City Adds Seconds to Walk Signal Following Student Civic Media Campaign

The intersection of Boylston and Tremont streets, as it looks today, with people running to make it across. Video still from the pedestrian group's presentation video. 

You can thank three Emerson College students (and the Boston Transportation Department) for giving you four extra seconds to hustle across the intersection of Boylston and Tremont streets.

Three students in Catherine D’Ignazio’s Fall 2016 Civic Art and Design Studio course — Kelsey Aijala ’18, Kate Bartel ’17, and Tori Knoerzer ’17 – took on pedestrian use for their portion of the class, which challenged students to think of creative ways of using civic media to improve the notorious crossing on Emerson’s doorstep.  

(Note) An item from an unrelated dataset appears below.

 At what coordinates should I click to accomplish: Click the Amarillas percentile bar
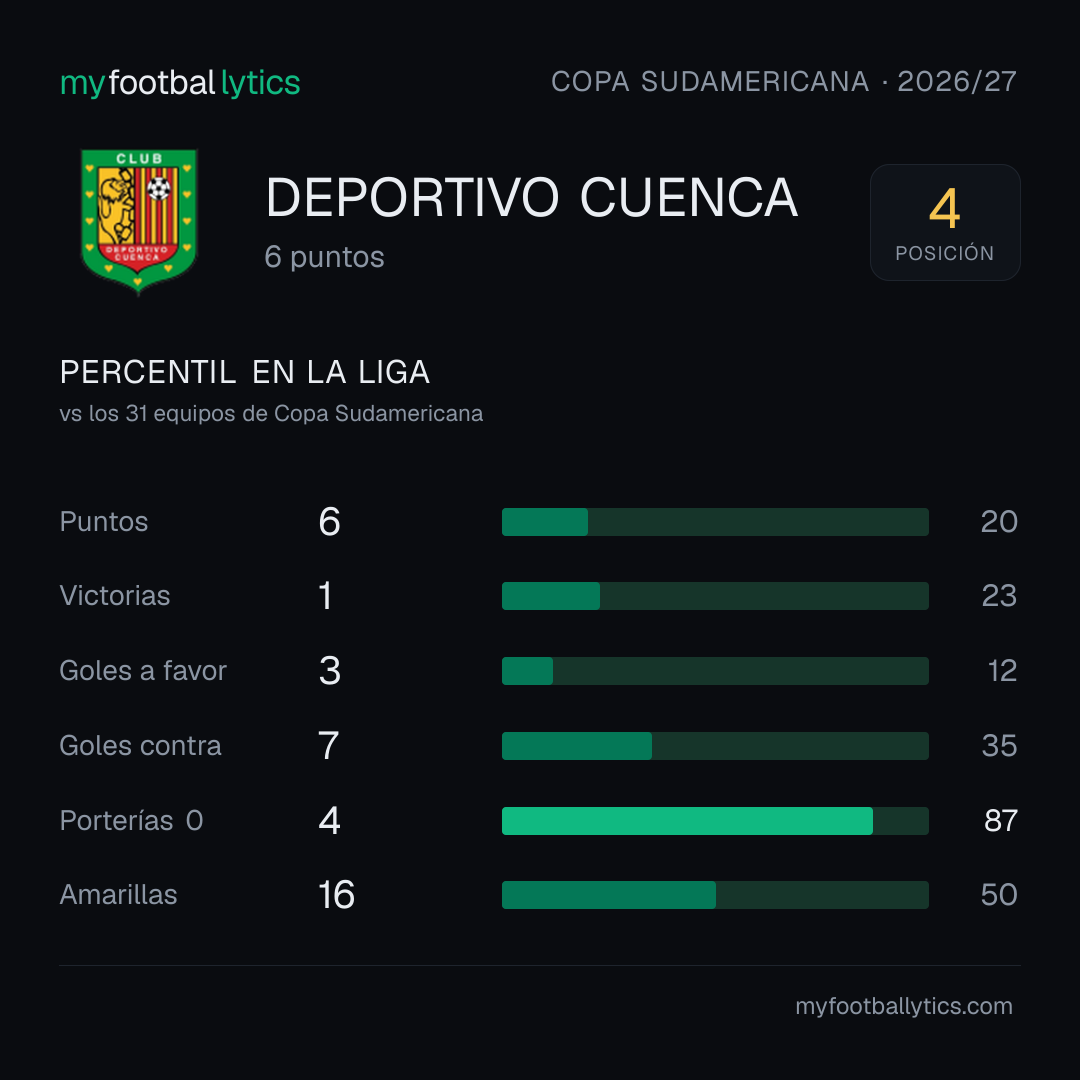(715, 895)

The pedestrian group’s main focus was on giving people with mobility issues more time to get across the wide intersection, which often requires crossing at a diagonal. They did research and interviewed pedestrians, and presented their recommendation of five extra seconds to representatives from the City of Boston and the state Department of Transportation. Thanks to a savvy social media campaign, they got featured in the Boston Globe and local newscasts.

And the city listened.

“Receiving input from your students when we were reviewing the Tremont Street corridor was very helpful to us and we appreciate the Emerson community’s insight in this important project,” Boston Transportation Commissioner Gina Fiandaca wrote to D’Ignazio in a letter announcing the four-second change.

According to Fiandaca’s letter, the BTD reviews signal timings on key streets about once every five years. Traffic engineers collect extensive data and make computer models of existing conditions. The model is then adjusted to create optimal conditions for both vehicle and pedestrian traffic. 

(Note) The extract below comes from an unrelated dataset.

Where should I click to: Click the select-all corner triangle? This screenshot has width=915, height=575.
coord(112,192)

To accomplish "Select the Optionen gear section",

In the case of Boylston/Tremont, eleven seconds was deemed the way to go for safety and access.  

Aijala said that while the city might have already had the intersection on their radar, she does think she and her classmates may have encouraged the city to shake a leg.

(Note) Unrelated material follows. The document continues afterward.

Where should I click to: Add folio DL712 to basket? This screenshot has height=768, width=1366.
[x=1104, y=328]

“We truly believed in [the project] and we were willing to go through the steps to make it happen,” said Aijala, who said D’Ignazio encouraged the students to keep working on their campaigns even after the class was over, “but we never expected it to happen so quickly.”

The team circulated an online petition as part of the project, and got a couple of hundred people to sign in support of five more seconds. But the real gas in the engine, Aijala thinks, was all the local media coverage that came from their #Take5Emerson hashtag campaign. The proposal got picked up by the Globe and local TV stations, and President Lee Pelton agreed to fund a traffic study at the intersection.

“I am so pleased with the work of all of the students in the Civic Art & Design Studio class,” D’Ignazio, assistant professor of Journalism, said in an email. “I am frankly thrilled that the students in the pedestrian group were able to garner media attention with their civic media campaign and that the city responded so quickly and positively. Real change is hard and these students accomplished it!”

Aijala said she had expected to keep pushing for the signal change, but now that it’s happened, she’s not planning to kick back.

“I think it was a really great experience, it was very rewarding,” she said. “I’m very interested in doing civic media projects in the future.”